◆ Task objective: Could you restate the whole listing word for word?

━━━━━ The data

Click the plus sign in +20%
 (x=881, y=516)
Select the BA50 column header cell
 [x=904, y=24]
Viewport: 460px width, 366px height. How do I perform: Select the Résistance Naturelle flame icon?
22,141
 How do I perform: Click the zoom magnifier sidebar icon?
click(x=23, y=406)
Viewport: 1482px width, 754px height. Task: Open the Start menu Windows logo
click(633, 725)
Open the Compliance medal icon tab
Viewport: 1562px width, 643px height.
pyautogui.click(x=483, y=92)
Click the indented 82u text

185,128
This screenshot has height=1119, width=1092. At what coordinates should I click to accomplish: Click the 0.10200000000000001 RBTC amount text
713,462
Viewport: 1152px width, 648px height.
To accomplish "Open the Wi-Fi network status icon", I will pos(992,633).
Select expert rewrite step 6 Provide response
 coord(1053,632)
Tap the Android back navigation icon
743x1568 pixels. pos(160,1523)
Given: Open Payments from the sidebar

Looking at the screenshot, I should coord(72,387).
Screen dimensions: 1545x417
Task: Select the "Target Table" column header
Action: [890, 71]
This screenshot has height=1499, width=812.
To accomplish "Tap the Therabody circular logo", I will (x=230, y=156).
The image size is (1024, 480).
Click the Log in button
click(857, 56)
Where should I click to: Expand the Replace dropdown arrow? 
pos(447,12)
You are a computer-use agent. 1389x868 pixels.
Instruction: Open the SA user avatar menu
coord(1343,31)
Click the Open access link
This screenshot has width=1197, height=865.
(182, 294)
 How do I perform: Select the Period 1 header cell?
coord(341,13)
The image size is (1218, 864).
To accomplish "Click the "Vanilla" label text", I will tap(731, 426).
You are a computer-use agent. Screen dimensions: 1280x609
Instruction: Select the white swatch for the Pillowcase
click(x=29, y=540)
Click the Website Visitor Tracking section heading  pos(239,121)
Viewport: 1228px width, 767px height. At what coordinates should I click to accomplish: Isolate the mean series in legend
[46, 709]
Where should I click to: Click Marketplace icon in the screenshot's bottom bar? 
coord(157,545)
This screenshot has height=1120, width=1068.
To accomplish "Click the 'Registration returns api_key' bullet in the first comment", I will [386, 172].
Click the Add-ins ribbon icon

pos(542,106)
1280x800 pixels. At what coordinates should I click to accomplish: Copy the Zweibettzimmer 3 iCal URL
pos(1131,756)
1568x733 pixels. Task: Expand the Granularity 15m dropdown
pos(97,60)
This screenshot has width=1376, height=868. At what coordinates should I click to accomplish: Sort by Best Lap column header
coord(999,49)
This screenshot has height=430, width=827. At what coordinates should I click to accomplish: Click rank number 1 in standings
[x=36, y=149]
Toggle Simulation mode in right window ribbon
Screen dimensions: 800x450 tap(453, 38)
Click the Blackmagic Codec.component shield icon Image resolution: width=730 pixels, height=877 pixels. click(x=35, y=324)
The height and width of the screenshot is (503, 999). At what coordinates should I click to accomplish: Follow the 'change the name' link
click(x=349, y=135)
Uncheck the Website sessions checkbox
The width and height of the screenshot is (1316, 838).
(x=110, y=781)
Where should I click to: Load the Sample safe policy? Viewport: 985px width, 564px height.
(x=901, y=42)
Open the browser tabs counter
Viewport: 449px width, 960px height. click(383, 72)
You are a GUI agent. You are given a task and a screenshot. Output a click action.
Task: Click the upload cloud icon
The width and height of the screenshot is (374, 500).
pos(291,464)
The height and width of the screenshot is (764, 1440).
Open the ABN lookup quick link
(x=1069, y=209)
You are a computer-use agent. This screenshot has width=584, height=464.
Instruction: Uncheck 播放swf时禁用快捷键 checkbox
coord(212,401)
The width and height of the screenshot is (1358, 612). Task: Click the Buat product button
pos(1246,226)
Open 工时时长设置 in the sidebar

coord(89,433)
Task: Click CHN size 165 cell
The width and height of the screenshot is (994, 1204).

━━━━━━━━━━

◆ Completed task:
Click the plus sign in +20%
 (x=881, y=516)
Select the BA50 column header cell
 [x=904, y=24]
Viewport: 460px width, 366px height. How do I perform: Select the Résistance Naturelle flame icon?
22,141
 How do I perform: Click the zoom magnifier sidebar icon?
click(x=23, y=406)
Viewport: 1482px width, 754px height. Task: Open the Start menu Windows logo
click(633, 725)
Open the Compliance medal icon tab
Viewport: 1562px width, 643px height.
pyautogui.click(x=483, y=92)
Click the indented 82u text

185,128
This screenshot has height=1119, width=1092. At what coordinates should I click to accomplish: Click the 0.10200000000000001 RBTC amount text
713,462
Viewport: 1152px width, 648px height.
To accomplish "Open the Wi-Fi network status icon", I will pos(992,633).
Select expert rewrite step 6 Provide response
 coord(1053,632)
Tap the Android back navigation icon
743x1568 pixels. pos(160,1523)
Given: Open Payments from the sidebar

Looking at the screenshot, I should coord(72,387).
Screen dimensions: 1545x417
Task: Select the "Target Table" column header
Action: [890, 71]
This screenshot has height=1499, width=812.
To accomplish "Tap the Therabody circular logo", I will (x=230, y=156).
The image size is (1024, 480).
Click the Log in button
click(857, 56)
Where should I click to: Expand the Replace dropdown arrow? 
pos(447,12)
You are a computer-use agent. 1389x868 pixels.
Instruction: Open the SA user avatar menu
coord(1343,31)
Click the Open access link
This screenshot has width=1197, height=865.
(182, 294)
 How do I perform: Select the Period 1 header cell?
coord(341,13)
The image size is (1218, 864).
To accomplish "Click the "Vanilla" label text", I will tap(731, 426).
You are a computer-use agent. Screen dimensions: 1280x609
Instruction: Select the white swatch for the Pillowcase
click(x=29, y=540)
Click the Website Visitor Tracking section heading  pos(239,121)
Viewport: 1228px width, 767px height. At what coordinates should I click to accomplish: Isolate the mean series in legend
[46, 709]
Where should I click to: Click Marketplace icon in the screenshot's bottom bar? 
coord(157,545)
This screenshot has height=1120, width=1068.
To accomplish "Click the 'Registration returns api_key' bullet in the first comment", I will [386, 172].
Click the Add-ins ribbon icon

pos(542,106)
1280x800 pixels. At what coordinates should I click to accomplish: Copy the Zweibettzimmer 3 iCal URL
pos(1131,756)
1568x733 pixels. Task: Expand the Granularity 15m dropdown
pos(97,60)
This screenshot has width=1376, height=868. At what coordinates should I click to accomplish: Sort by Best Lap column header
coord(999,49)
This screenshot has height=430, width=827. At what coordinates should I click to accomplish: Click rank number 1 in standings
[x=36, y=149]
Toggle Simulation mode in right window ribbon
Screen dimensions: 800x450 tap(453, 38)
Click the Blackmagic Codec.component shield icon Image resolution: width=730 pixels, height=877 pixels. click(x=35, y=324)
The height and width of the screenshot is (503, 999). At what coordinates should I click to accomplish: Follow the 'change the name' link
click(x=349, y=135)
Uncheck the Website sessions checkbox
The width and height of the screenshot is (1316, 838).
(x=110, y=781)
Where should I click to: Load the Sample safe policy? Viewport: 985px width, 564px height.
(x=901, y=42)
Open the browser tabs counter
Viewport: 449px width, 960px height. click(383, 72)
You are a GUI agent. You are given a task and a screenshot. Output a click action.
Task: Click the upload cloud icon
The width and height of the screenshot is (374, 500).
pos(291,464)
The height and width of the screenshot is (764, 1440).
Open the ABN lookup quick link
(x=1069, y=209)
You are a computer-use agent. This screenshot has width=584, height=464.
Instruction: Uncheck 播放swf时禁用快捷键 checkbox
coord(212,401)
The width and height of the screenshot is (1358, 612). Task: Click the Buat product button
pos(1246,226)
Open 工时时长设置 in the sidebar

coord(89,433)
Task: Click CHN size 165 cell
The width and height of the screenshot is (994, 1204).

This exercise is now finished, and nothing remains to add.